Component Technology
Runtime Node.js ≥ 20
Language TypeScript 5 (ESM)
CLI framework meow
Git operations simple-git
Scheduler croner
Bundler tsdown
Tests Vitest + execa
Linting Biome

Future Ideas

These features are intentionally out of scope for now but may be explored later:

  • GUI — A desktop app (packages/gui) that wraps the CLI as a subprocess (Electron / Tauri / web-based).
  • File watcher — Trigger a sync immediately on file changes via fs.watch, instead of waiting for the next scheduled cycle.
  • Log rotation — Automatically rotate or clean up log files by size or age.
  • Multi-directory — A single process that syncs multiple directories at once.
  • Desktop notifications — Notification hooks are in place (log-only in v1). A transport layer (node-notifier, native OS APIs) will be added separately.
  • Conflict cleanup — A syncthis cleanup command to remove .conflict-* files from the directory (conflict copies are intentionally committed and synced to all devices so you can review them anywhere).

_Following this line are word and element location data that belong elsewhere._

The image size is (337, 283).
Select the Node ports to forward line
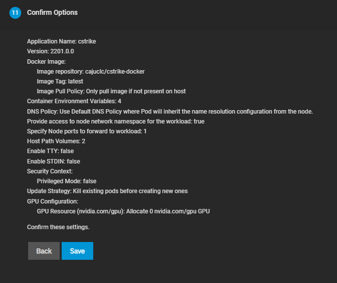(87, 131)
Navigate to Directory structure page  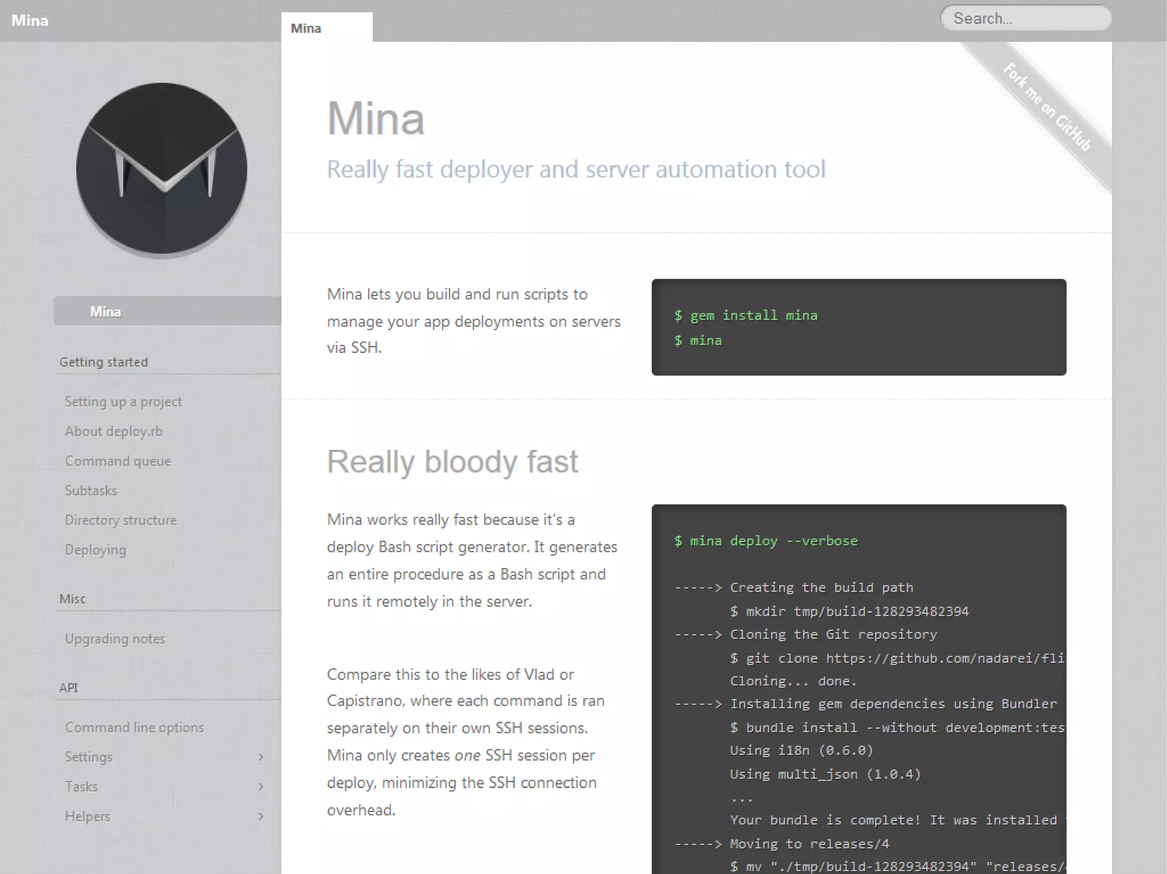click(x=121, y=520)
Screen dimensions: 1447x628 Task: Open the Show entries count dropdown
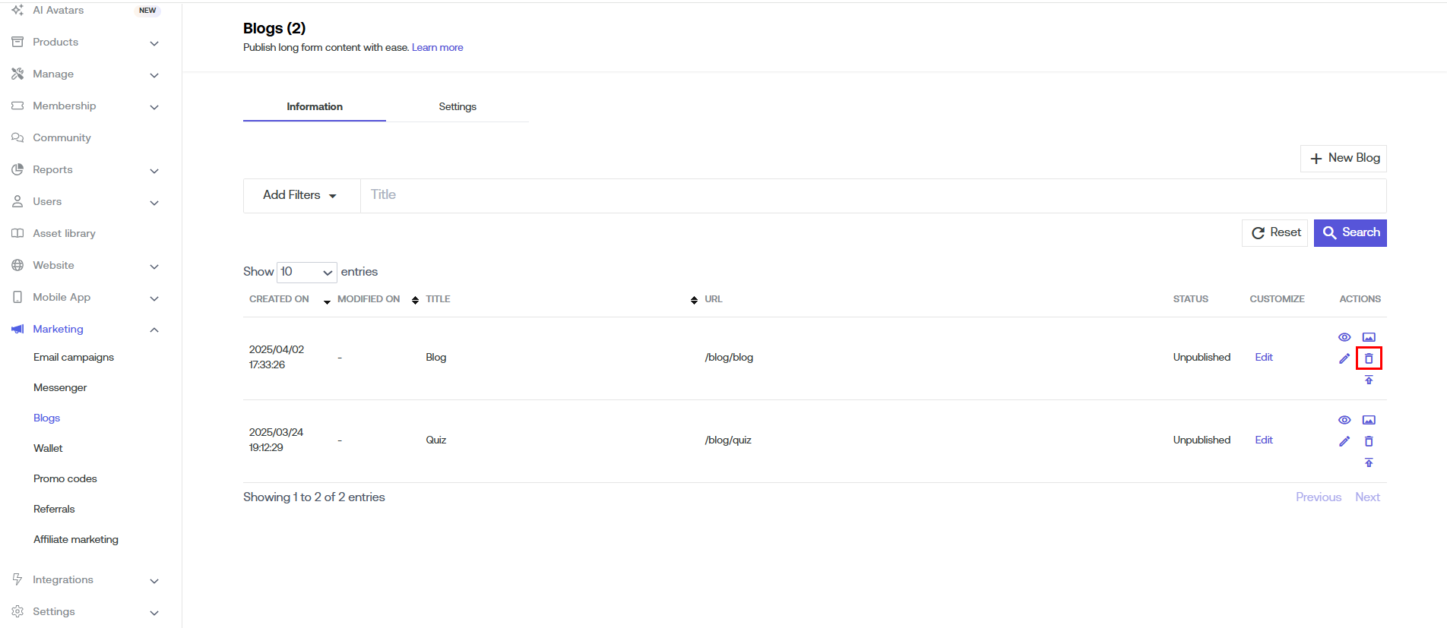tap(306, 272)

  • Conflict history — Persistent log of which conflicts occurred, when, and how they were resolved, stored in .syncthis/conflict-log.json.
  • Dry-run modesyncthis start --dry-run to preview what would happen without making any changes.

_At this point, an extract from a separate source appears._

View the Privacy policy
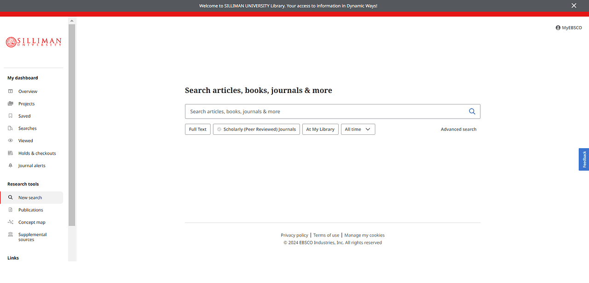 click(x=295, y=235)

  • Custom commit messages — A template system for auto-commit message formatting.
  • Config migration — Automatically update .syncthis.json on schema changes.

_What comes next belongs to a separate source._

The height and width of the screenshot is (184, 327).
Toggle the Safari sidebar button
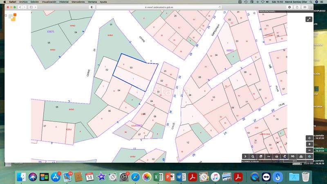coord(32,7)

  • Standalone distribution — Ship without requiring Node.js:
    • Stage 1: Homebrew formula with Node as a dependency (brew install syncthis).
    • Stage 2: Self-contained binaries via bun build --compile or Node SEA, built by GitHub Actions for macOS (arm64 + x64), Linux (x64), and Windows (x64).
  • Windows service support — Service mode currently supports macOS (launchd) and Linux (systemd). Windows support could be added via Windows Service Manager or NSSM (Non-Sucking Service Manager).
  • Service updates — When syncthis is updated, existing service definitions may still point to the old binary path. A syncthis update command or automatic detection in syncthis status could handle this.
  • Batch managementsyncthis start --all / syncthis stop --all to manage all registered services at once.
  • Health checks — Periodic verification that the service is actually syncing (not just that the process is alive). Could detect stuck processes or persistent errors.
  • Automated releases — Conventional Commits + commit-and-tag-version (or release-it) for SemVer tagging, auto-generated CHANGELOG.md, and a GitHub Actions workflow that publishes to npm on tag push (feat: → minor, fix: → patch, feat!: → major).